Yellen says wants to 'understand deeply' GameStop frenzy before taking action
“We really need to make sure that our financial markets are functioning properly, efficiently and that investors are protected”
US Treasury Secretary Janet Yellen said on Thursday that before she and financial market regulators took any action, they needed to "understand deeply" what happened in the trading frenzy involving GameStop Corp and other retail stocks in recent days.
Yellen, who is convening a meeting of top market regulators on Thursday, told ABC's Good Morning America: "We really need to make sure that our financial markets are functioning properly, efficiently and that investors are protected."
In her first media interview since taking office last week as the first female US Treasury secretary, Yellen also argued that a massive federal stimulus plan was needed to overcome the economic pain caused by the coronavirus pandemic.
"We never had anything so large even during the great recession.
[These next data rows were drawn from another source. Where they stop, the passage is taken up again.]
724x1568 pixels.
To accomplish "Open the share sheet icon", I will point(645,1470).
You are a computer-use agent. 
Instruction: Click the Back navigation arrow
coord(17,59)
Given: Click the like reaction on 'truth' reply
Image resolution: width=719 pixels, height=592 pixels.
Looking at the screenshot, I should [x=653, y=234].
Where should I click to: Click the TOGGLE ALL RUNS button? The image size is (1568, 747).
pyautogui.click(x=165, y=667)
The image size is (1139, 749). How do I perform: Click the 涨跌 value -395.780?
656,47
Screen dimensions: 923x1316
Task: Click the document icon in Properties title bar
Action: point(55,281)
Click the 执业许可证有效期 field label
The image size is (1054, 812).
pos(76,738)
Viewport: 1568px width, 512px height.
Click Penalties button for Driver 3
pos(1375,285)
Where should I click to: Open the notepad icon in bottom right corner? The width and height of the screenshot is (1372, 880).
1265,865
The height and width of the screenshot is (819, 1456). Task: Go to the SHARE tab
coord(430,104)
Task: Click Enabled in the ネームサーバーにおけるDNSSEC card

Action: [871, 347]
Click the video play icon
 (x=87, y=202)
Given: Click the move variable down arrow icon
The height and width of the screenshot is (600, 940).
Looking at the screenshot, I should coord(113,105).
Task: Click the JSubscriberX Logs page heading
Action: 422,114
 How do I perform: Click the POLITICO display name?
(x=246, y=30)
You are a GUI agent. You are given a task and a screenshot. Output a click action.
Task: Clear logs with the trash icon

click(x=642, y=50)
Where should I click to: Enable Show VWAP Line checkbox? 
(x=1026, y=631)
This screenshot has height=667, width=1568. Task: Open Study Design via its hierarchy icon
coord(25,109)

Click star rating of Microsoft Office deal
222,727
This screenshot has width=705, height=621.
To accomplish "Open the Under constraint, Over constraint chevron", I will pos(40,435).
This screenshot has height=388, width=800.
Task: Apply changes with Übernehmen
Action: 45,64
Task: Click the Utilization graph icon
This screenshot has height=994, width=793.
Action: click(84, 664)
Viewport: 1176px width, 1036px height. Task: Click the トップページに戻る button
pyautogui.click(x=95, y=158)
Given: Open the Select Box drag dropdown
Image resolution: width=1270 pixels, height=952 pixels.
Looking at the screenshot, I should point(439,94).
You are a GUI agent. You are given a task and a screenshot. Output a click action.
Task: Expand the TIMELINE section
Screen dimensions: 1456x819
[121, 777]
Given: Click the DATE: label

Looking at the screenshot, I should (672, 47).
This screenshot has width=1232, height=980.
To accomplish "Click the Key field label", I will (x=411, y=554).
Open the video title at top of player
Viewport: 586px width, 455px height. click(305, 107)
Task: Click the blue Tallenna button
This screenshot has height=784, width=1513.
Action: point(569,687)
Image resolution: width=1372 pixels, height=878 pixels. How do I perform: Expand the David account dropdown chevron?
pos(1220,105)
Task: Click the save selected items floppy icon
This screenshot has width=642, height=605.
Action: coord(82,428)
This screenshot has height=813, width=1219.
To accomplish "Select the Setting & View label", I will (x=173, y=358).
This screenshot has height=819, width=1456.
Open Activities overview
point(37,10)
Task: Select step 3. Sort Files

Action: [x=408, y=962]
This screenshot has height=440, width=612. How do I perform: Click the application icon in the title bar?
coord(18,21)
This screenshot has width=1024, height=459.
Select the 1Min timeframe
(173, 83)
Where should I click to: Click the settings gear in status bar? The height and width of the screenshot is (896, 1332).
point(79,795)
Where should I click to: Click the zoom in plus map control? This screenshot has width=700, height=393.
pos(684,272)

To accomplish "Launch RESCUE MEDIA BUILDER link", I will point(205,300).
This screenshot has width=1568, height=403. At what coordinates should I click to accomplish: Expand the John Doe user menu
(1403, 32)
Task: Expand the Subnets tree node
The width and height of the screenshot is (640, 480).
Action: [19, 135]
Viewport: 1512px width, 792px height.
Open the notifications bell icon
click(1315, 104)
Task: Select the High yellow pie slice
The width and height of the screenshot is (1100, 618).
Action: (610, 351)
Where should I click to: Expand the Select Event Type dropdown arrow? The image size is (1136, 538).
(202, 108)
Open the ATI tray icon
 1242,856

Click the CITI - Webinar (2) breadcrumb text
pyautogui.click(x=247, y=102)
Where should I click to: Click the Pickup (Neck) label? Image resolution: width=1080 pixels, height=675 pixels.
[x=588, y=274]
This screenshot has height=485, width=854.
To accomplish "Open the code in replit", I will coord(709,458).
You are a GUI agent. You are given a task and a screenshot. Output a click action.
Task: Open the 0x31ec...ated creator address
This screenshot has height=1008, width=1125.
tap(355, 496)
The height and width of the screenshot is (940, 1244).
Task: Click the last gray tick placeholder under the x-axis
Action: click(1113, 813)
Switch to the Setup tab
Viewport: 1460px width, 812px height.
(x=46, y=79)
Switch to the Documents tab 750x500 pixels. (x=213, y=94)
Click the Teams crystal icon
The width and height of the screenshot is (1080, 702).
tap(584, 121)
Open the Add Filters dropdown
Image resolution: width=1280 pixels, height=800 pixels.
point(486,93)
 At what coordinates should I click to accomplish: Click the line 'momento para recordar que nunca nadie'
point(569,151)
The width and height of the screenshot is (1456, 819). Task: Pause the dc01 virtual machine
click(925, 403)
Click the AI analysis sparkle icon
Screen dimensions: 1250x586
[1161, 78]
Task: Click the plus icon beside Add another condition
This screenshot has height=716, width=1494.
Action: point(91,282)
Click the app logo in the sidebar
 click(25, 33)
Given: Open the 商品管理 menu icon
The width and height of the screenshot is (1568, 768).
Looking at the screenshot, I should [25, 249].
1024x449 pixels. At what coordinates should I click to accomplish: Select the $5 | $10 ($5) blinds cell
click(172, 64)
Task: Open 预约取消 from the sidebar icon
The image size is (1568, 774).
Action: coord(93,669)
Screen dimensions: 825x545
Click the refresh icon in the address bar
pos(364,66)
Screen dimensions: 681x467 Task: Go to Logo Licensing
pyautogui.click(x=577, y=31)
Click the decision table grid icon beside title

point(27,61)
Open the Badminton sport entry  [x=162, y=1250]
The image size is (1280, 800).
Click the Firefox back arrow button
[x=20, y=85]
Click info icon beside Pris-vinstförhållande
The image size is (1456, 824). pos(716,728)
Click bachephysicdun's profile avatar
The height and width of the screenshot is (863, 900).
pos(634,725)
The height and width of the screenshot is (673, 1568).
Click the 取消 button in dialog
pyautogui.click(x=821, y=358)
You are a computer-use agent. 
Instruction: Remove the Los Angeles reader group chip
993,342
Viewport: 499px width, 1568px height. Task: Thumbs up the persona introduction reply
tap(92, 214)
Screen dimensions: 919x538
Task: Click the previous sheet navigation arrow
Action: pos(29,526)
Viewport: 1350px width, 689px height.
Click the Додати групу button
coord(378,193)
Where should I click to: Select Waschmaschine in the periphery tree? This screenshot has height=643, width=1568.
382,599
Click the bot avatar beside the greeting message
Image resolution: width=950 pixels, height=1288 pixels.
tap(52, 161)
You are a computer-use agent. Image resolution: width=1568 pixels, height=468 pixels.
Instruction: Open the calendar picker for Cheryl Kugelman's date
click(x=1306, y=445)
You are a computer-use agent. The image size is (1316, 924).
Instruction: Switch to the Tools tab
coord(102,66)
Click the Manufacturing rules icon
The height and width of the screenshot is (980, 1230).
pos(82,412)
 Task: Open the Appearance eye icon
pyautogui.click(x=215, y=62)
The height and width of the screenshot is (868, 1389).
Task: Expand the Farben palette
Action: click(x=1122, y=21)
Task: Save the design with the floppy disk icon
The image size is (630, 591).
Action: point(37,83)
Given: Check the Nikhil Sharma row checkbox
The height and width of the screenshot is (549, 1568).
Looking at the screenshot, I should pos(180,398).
We need to make sure people have jobs, if they don't have jobs, that they're supported."
Yellen is convening a meeting with the heads of the Securities and Exchange Commission, the Federal Reserve Board, the Federal Reserve Bank of New York and the Commodity Futures Trading Commission later on Thursday.
She told ABC that the regulators would "discuss whether or not the recent events warrant further action," and added: "we need to understand deeply what happened before we go to action but certainly we're looking carefully at these events."
Yellen did not specify what potential actions could be taken by regulators to respond to the situation.
The meeting comes after days of gyrations in the shares of video-game retailer GameStop, headphone maker Koss Corp, cinema chain AMC Entertainment and other stocks and commodities favored on the Reddit social media site's Wall Street Bets forum.
Retail traders had bid the shares up to dizzying heights in an effort to punish short sellers -- who profit when shares fall -- forcing some hedge funds to close their positions at big losses. But the so-called "Reddit Rally" has collapsed in recent days, exposing many individual traders to huge losses themselves.